Un consistoire doit se tenir à Rome du 26 au 27 juin prochain. Le pape Léon XIV a écrit aux cardinaux en vue de ce consistoire qui doit ainsi aborder plusieurs sujets comme l’évangélisation, la « réforme des parcours d’initiation chrétienne » ou encore « l’efficacité de la communication ecclésiale ». Tous les cardinaux – électeurs ou non – pourront assister à cette réunion romaine.
Voici la lettre du pape:
Lettre du Saint-Père
Éminence,
En ce temps pascal, je tiens à vous adresser mes vœux les plus chaleureux et fraternels, afin que la paix du Seigneur ressuscité soutienne et renouvelle notre monde souffrant. Je saisis avec joie cette occasion pour vous renouveler ma gratitude pour votre participation au Consistoire de janvier dernier.
J’ai particulièrement apprécié le travail accompli au sein des groupes, qui a permis un échange libre, concret et spirituellement fécond, ainsi que la qualité des interventions à l’assemblée. Les contributions recueillies constituent un précieux héritage que je souhaite continuer à préserver et à développer dans le discernement ecclésial. Dans mon discours de clôture lors de cette réunion, j’ai déjà rappelé certains éléments qui ont émergé des groupes consacrés à la synodalité.

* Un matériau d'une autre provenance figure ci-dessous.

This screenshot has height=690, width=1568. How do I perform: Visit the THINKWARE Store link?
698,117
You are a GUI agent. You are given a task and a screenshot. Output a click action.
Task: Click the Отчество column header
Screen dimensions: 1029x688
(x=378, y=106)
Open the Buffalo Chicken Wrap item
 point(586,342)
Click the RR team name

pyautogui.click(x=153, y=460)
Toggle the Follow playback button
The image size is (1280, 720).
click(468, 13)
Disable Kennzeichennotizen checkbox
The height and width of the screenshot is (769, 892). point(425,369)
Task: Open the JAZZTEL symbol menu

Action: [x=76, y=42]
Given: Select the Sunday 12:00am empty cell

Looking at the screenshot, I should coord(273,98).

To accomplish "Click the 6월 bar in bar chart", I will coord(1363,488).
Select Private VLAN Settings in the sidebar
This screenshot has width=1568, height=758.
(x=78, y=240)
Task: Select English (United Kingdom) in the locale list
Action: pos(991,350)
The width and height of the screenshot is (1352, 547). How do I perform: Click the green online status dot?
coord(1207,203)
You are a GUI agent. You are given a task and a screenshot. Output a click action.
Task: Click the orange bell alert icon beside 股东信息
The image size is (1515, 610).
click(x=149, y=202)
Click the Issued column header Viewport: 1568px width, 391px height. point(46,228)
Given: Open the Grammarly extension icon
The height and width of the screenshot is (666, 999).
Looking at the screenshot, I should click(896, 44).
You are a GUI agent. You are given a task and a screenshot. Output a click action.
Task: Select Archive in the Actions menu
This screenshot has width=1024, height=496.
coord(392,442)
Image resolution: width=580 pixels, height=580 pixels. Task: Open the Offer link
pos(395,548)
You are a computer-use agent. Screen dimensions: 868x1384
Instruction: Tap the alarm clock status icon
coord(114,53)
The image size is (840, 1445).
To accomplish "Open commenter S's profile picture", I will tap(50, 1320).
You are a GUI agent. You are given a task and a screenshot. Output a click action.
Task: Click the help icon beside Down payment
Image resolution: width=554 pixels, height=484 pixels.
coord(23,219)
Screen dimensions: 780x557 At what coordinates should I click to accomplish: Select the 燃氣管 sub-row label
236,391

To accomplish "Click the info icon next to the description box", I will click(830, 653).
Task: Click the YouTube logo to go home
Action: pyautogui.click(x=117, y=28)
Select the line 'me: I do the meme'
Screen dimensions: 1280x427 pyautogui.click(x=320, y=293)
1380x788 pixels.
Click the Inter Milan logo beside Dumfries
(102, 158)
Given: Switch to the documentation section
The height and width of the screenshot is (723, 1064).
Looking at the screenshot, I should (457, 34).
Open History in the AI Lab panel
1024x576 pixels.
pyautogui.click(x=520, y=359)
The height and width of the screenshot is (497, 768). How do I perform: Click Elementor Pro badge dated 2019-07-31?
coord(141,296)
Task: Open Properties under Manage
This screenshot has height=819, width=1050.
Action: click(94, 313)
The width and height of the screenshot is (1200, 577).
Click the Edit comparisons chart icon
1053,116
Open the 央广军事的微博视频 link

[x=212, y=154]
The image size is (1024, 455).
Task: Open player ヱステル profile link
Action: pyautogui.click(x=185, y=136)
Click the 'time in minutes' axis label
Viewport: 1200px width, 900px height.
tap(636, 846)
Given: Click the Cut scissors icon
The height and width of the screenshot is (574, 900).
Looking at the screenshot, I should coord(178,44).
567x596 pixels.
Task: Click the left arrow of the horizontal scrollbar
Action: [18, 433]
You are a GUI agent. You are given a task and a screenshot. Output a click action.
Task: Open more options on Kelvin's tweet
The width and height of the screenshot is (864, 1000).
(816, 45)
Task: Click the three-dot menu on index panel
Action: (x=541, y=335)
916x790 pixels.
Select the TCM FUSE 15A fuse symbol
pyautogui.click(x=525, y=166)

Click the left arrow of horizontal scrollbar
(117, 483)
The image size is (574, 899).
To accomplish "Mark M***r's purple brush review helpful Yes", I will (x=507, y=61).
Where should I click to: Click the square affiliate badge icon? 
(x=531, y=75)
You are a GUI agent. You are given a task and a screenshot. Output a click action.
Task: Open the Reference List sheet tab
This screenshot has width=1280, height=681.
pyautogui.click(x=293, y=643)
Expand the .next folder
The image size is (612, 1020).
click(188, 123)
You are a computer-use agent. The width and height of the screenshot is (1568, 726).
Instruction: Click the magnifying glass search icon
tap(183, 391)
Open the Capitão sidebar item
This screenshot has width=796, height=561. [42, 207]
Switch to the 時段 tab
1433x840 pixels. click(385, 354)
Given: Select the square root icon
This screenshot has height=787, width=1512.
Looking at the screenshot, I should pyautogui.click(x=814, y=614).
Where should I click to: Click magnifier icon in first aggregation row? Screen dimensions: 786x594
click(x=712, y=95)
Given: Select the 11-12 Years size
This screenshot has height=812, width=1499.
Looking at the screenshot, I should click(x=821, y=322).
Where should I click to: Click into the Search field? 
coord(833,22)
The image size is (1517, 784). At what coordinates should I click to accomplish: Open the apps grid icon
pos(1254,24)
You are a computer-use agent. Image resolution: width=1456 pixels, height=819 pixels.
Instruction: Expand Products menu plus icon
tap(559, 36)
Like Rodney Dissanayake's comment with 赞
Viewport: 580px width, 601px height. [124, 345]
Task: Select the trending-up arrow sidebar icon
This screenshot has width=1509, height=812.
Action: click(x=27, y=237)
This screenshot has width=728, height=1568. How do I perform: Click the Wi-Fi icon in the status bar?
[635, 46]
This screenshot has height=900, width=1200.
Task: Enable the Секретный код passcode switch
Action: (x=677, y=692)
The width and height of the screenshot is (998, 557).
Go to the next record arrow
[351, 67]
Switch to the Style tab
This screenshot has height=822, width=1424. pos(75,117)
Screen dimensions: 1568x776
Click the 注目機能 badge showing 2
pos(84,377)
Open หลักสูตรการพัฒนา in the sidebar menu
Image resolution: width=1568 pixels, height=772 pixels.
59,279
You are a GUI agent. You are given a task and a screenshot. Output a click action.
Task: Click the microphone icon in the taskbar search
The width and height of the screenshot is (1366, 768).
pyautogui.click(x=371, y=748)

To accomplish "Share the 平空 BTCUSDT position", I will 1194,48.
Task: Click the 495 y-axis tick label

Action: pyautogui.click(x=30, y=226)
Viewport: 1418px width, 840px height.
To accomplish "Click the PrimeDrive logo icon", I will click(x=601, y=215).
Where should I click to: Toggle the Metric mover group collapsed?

Je voudrais maintenant m’attarder plus particulièrement sur les développements réalisés au sein des groupes *concernant Evangelii Gaudium, notamment en ce qui concerne la mission et la transmission de la foi.* Vos contributions démontrent clairement combien *cette Exhortation demeure un point de repère essentiel* : elle ne se contente pas d’introduire de nouveaux contenus, mais *recentre tout sur le kérygme, cœur de l’identité chrétienne et ecclésiale.* Elle a été reconnue comme un *véritable « souffle de nouveauté »,* capable d’initier des processus de conversion pastorale et missionnaire, plutôt que de produire des réformes structurelles immédiates, guidant ainsi profondément le cheminement de l’Église. Vous avez souligné combien *cette perspective interpellait l’Église à tous les niveaux* . Sur le plan personnel, elle appelle chaque baptisé à renouveler sa rencontre avec le Christ, passant d’une foi simplement reçue à une foi pleinement vécue et expérimentée. Ce cheminement touche aussi à la qualité même de la vie spirituelle, dans la primauté de la prière, dans le témoignage qui précède les paroles et dans la cohérence entre la foi et la vie. Au niveau communautaire, il appelle à *passer d’un ministère pastoral de conservation à un ministère missionnaire* , où les communautés sont des acteurs vivants du message : des communautés accueillantes, capables de comprendre le langage, attentives à la qualité des relations et aptes à offrir des espaces d’écoute, d’accompagnement et de réconfort. Au niveau diocésain, la responsabilité des pasteurs de soutenir résolument cette audace missionnaire apparaît clairement, en veillant à ce qu’elle ne soit ni alourdie ni étouffée par des excès organisationnels, et en encourageant un discernement permettant de reconnaître l’essentiel.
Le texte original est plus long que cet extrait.